Timeline or Code for Cut-Scenes?

I’m using AS3 OOP.

I’m making a game where there’s cut scenes - here’s an example of one:

There’s a slow pan down from the sky to an alley where there’s a guy talking on a phone. There’s a dialogue “bubble” showing what he’s saying. He changes poses a few times while his mouth is animated (like Phoenix Wright for Nintendo DS, or probably most anime). Then it cuts to the person he’s talking to and there’s another dialogue “bubble” showing this person’s speech, as well as mouth animation, etc. Then it cuts back to the first person - mouth animated and speech “bubble”, and the camera pans down the street as it fades to black.

These particular cut scenes may have taken inspiration from the Sly Cooper cut scenes - sort of 2d in a 3d space, and not a lot of complex character animation going on.

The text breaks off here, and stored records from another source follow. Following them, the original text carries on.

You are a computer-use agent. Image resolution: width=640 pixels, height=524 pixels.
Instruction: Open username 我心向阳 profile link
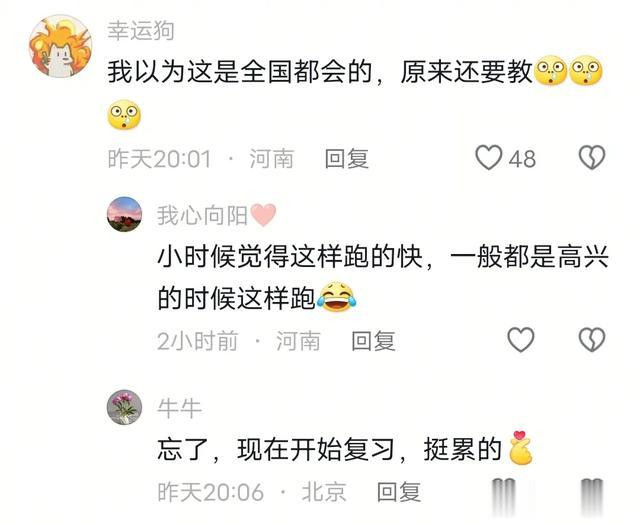202,215
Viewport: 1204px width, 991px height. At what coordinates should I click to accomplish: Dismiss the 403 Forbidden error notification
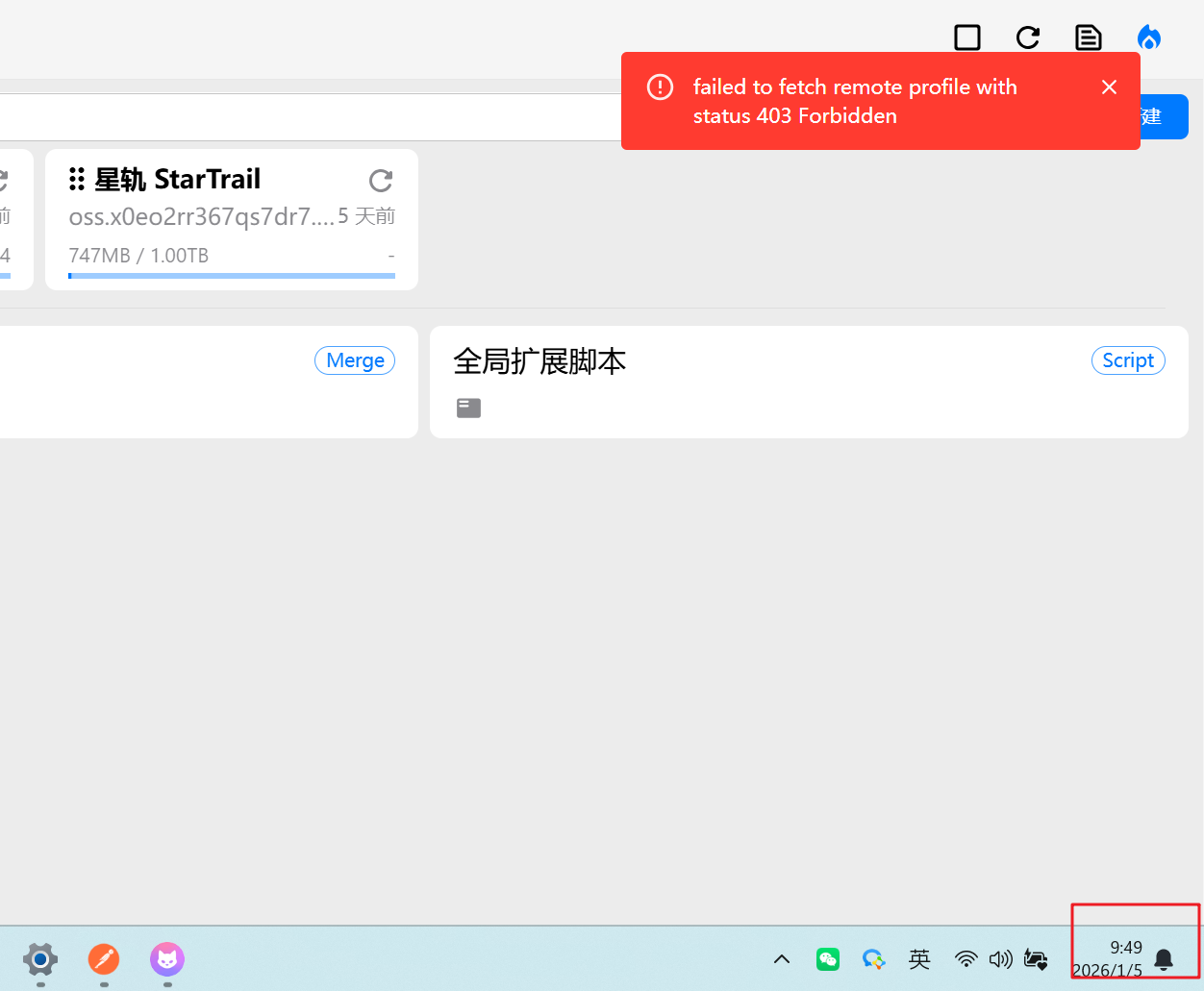pos(1109,87)
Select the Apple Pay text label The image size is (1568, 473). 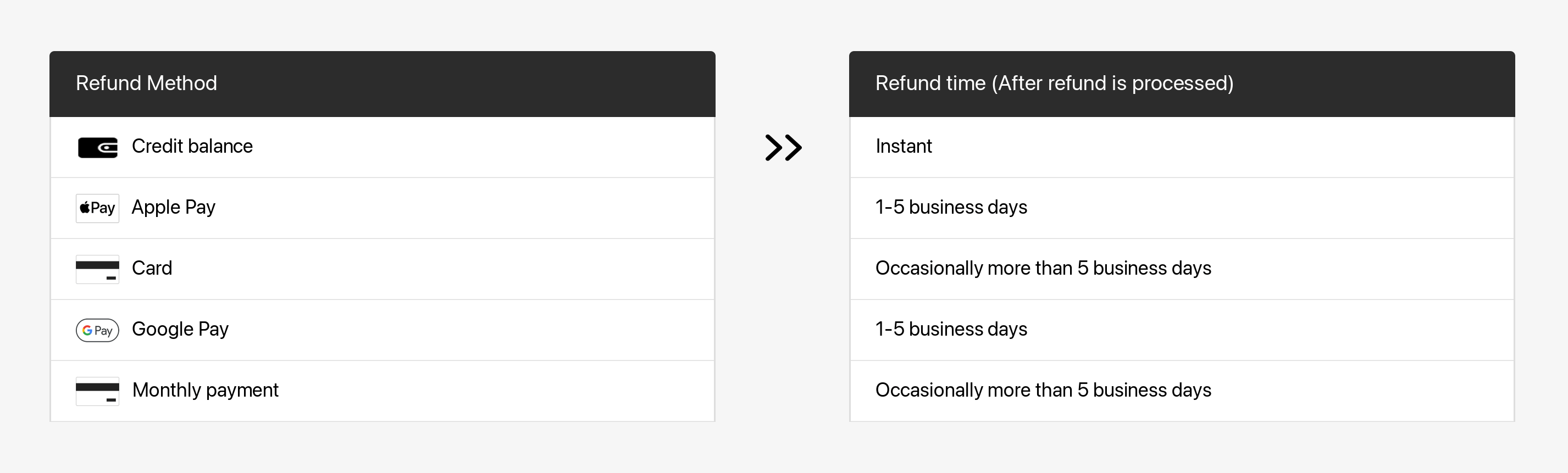174,207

Taking into account all these long, slow camera pans, and having a mouth animation MovieClip that loops, do you use the TimeLine for the cut scenes or do you script them? The cut scenes may function similar to Grand Theft Auto, where you’ll have a few characters and they’ll be in relatively the same location each time you talk to them (but not graphically equivalent, mine’s simple 2d). To achieve this on the timeline, I guess I’d just have a MovieClip for each cut scene and just animate each one separately, but that means that there’d be motion tweens spanning like 190 frames, which I don’t really like (as a developer), and also I’d probably end up using frame scripts there for things like stopping, looping thru a few frames a couple of times, setting timers and using scripted tweens at certain places to avoid tweens spanning 190 frames, etc, turning into some hodge-podge, mish-mash mess.

…or do I write long-winded, cumbersome classes for each one, adding each child asset (the person, the background, the speech bubbles, any other “environment” asset), positioning, and having a long set of tweens with listeners to activate new tweens, on and on in one big chain reaction? I could even set all the speech bubbles to be dynamic text. If I wanted to get real “code-snobby” I could even write a little function to make the mouth movements be randomized. But is it worth it? It seems MUCH easier to do it on the TimeLine, but, ugh, I hate those 190-frame long tweens…

Is there a method somewhere in between these two? How would/do you guys do it? These two separate, or a cluckerFust combination of the two, is I guess what I’d normally do, but now that I’m trying to write more structured, Object Oriented code, I’d like things to be a little cleaner.

Also, does using scripted tweens have any serious advantages over TimeLine tweens in regards to .swf file size? (or in regards to anything else)

Any thoughts?